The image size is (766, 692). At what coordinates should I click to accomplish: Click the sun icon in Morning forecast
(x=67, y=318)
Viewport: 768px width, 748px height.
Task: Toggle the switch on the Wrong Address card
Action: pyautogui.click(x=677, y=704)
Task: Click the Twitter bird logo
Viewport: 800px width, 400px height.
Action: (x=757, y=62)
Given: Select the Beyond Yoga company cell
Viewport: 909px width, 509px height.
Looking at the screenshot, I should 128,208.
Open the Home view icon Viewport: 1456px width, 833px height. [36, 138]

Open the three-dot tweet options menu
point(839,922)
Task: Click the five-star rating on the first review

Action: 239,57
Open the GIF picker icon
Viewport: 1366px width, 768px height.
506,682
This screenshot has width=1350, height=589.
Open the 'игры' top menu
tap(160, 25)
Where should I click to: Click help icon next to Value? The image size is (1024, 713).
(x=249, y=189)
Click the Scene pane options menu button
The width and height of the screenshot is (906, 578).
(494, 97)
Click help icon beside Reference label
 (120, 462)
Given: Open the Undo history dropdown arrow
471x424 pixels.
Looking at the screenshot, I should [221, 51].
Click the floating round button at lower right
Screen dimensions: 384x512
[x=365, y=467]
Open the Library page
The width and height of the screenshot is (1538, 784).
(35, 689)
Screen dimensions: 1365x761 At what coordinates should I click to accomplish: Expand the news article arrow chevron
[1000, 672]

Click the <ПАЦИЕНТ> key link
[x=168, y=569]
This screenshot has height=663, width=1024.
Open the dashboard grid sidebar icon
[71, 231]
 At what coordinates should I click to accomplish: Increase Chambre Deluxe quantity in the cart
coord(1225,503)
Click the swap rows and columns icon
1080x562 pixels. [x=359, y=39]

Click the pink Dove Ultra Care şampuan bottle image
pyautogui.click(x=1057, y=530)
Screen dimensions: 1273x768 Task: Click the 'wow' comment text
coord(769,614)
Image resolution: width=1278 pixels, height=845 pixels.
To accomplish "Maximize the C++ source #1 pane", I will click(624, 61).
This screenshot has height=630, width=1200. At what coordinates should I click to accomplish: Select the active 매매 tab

○ ○ ○ ○ ○ ○ ○

**WORK TO COMPLETE**: Going through the records above, state how many lines carry "This", with no other text.

**TASK RESPONSE**: 3